> _Task description_
Reproduce the listing below word for word, omitting the pictures.

> _Target position records_
<<<<
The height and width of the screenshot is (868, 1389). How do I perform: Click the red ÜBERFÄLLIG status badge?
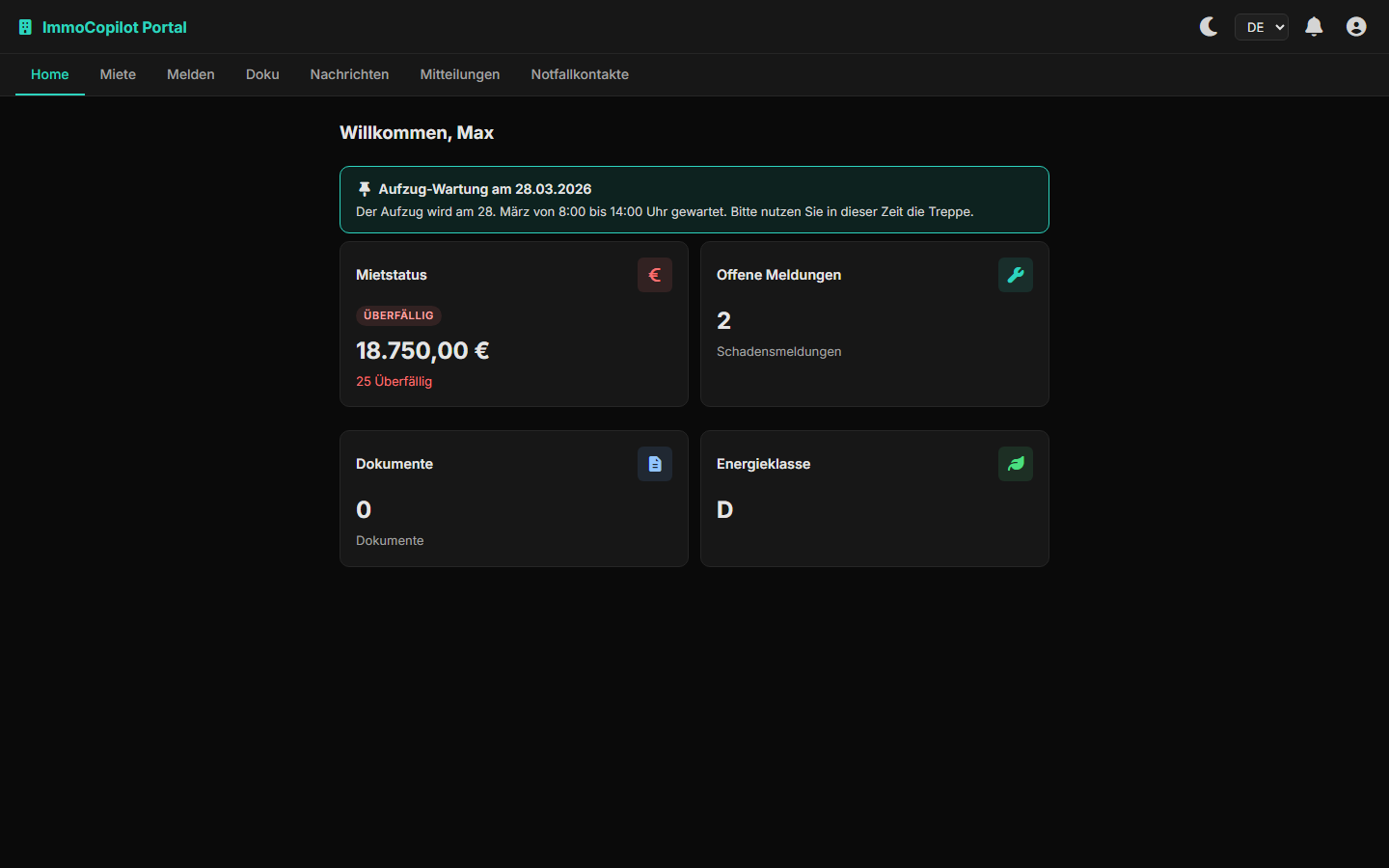pyautogui.click(x=398, y=315)
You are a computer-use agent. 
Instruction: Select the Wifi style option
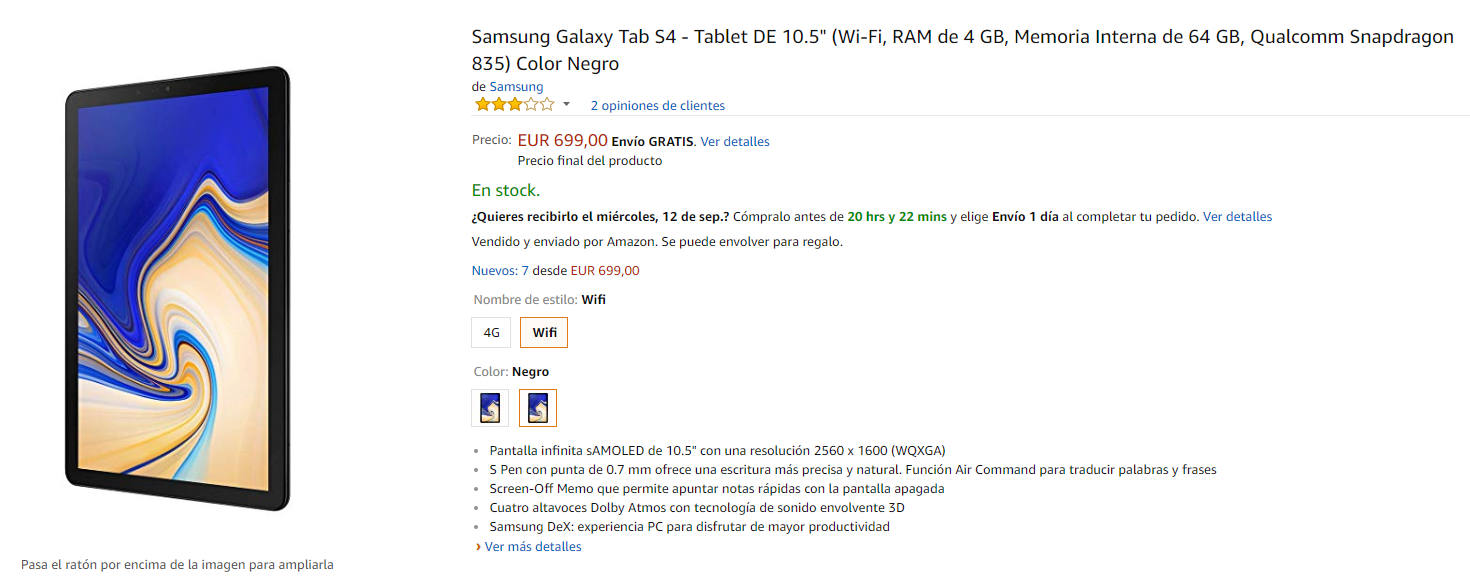544,333
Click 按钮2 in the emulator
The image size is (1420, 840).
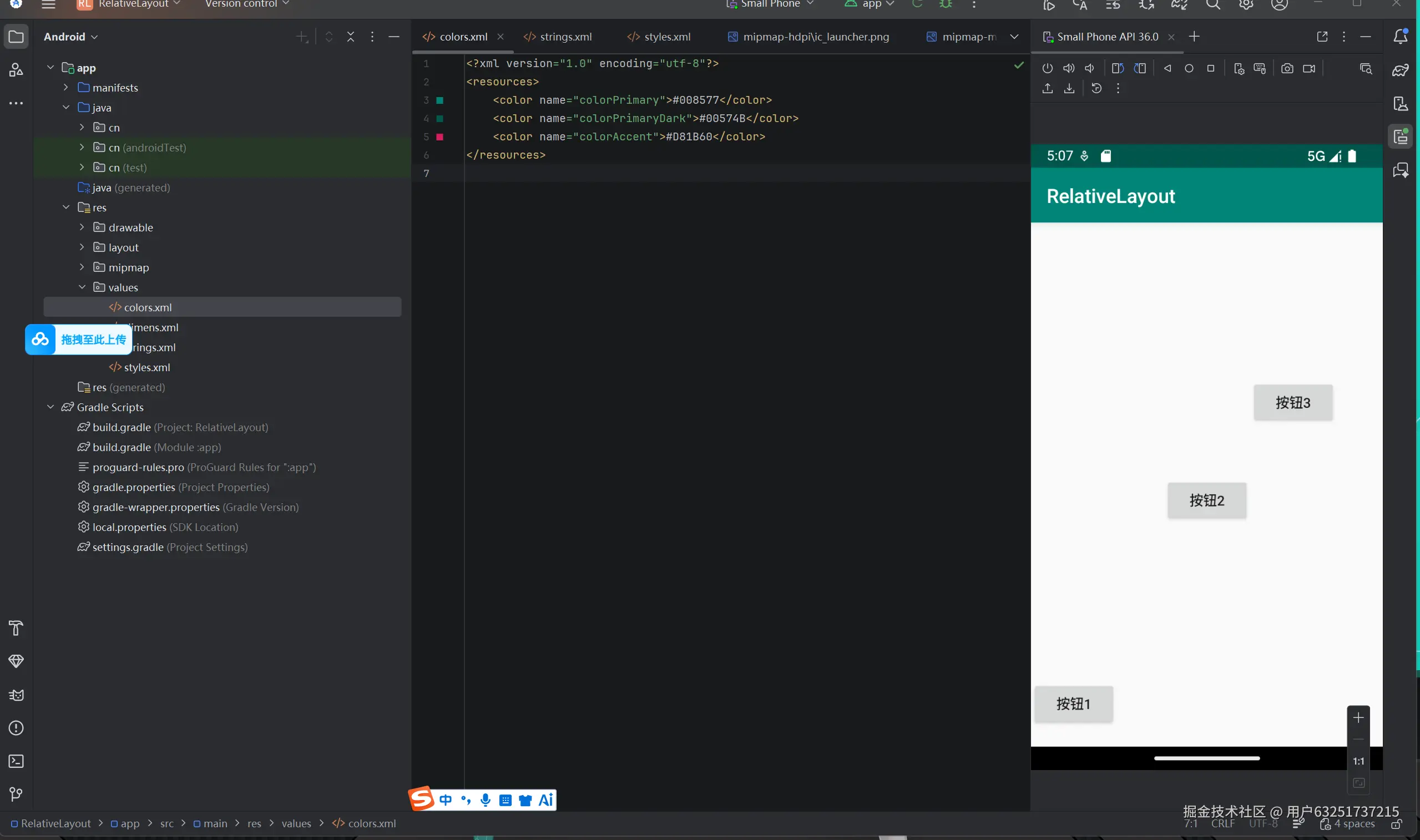click(x=1206, y=500)
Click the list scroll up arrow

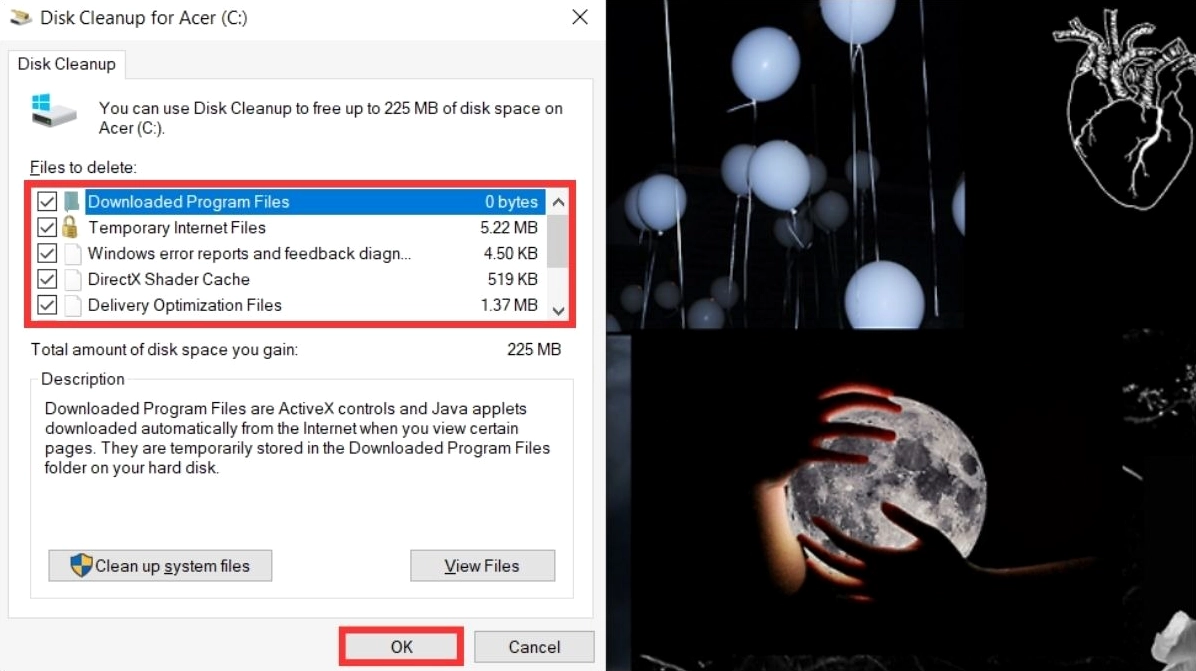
>>>>
> _Result of the task_
The height and width of the screenshot is (868, 1389). How do I perform: Click the red ÜBERFÄLLIG status badge?
pyautogui.click(x=398, y=315)
You are a computer-use agent. 
Instruction: Select the Wifi style option
544,333
Click 按钮2 in the emulator
The image size is (1420, 840).
click(x=1206, y=500)
Click the list scroll up arrow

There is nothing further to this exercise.